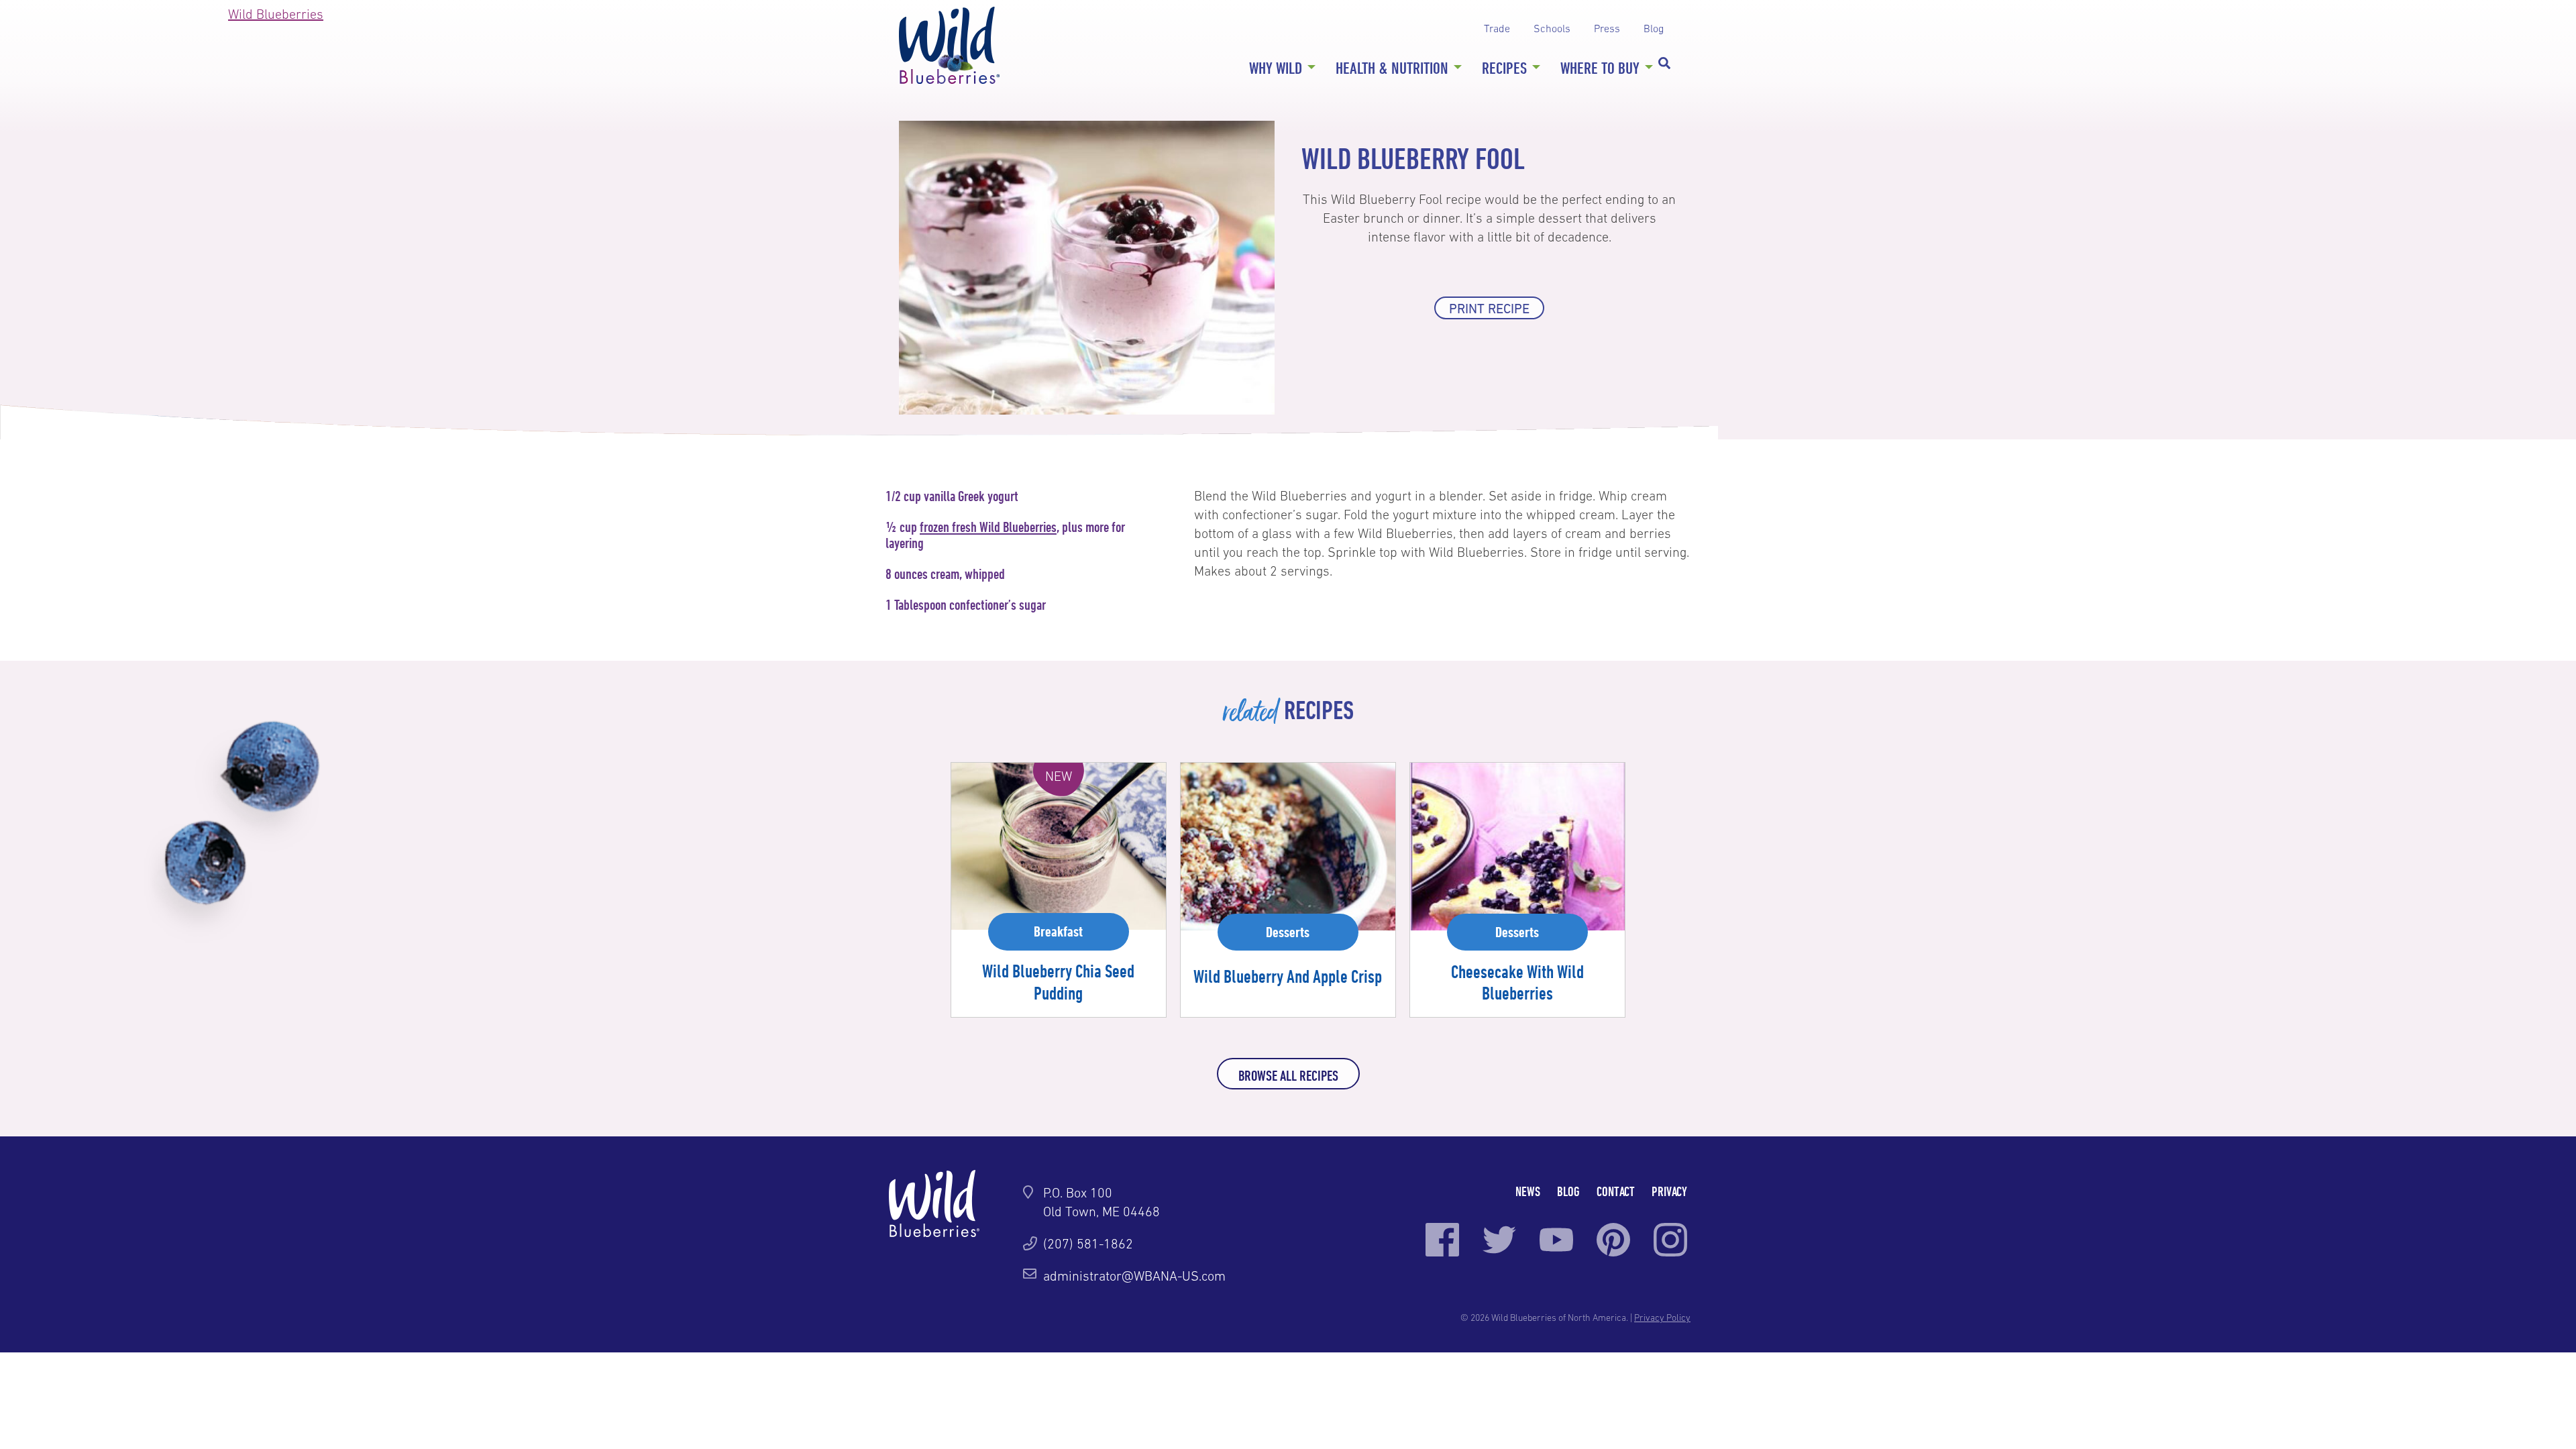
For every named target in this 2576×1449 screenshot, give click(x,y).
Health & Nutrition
...
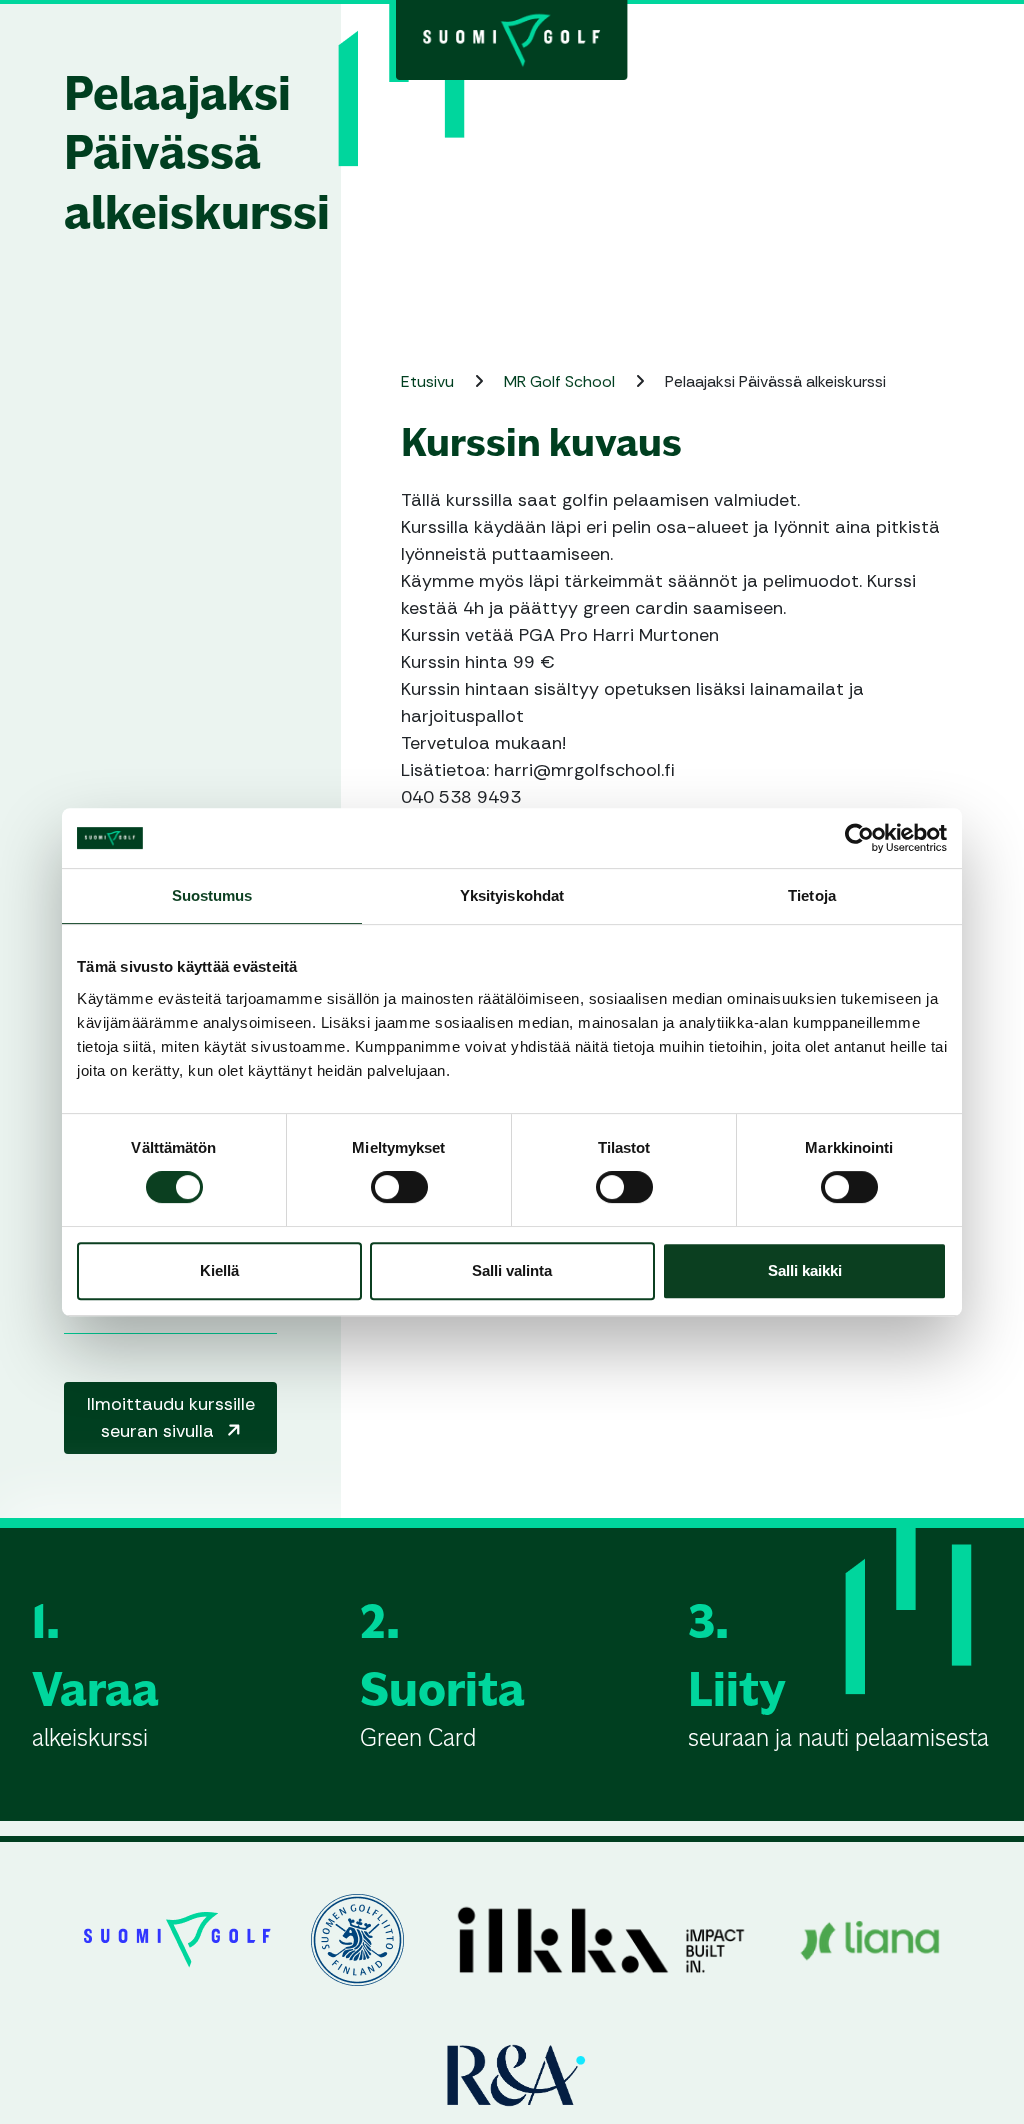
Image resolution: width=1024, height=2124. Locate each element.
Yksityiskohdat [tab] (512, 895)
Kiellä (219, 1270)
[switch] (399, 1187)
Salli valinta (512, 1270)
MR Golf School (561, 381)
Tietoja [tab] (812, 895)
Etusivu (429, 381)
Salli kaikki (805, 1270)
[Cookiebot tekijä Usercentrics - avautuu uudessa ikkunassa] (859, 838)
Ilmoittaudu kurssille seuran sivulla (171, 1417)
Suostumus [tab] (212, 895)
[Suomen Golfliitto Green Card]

▶ _TASK INSTRUCTIONS_: In the data above, which lines lie between the line with "[switch] (399, 1187)" and the line with "[Suomen Golfliitto Green Card]", inclusive? Print those lines exactly and nothing else.

▶ _REPLY_:
[switch] (399, 1187)
Salli valinta (512, 1270)
MR Golf School (561, 381)
Tietoja [tab] (812, 895)
Etusivu (429, 381)
Salli kaikki (805, 1270)
[Cookiebot tekijä Usercentrics - avautuu uudessa ikkunassa] (859, 838)
Ilmoittaudu kurssille seuran sivulla (171, 1417)
Suostumus [tab] (212, 895)
[Suomen Golfliitto Green Card]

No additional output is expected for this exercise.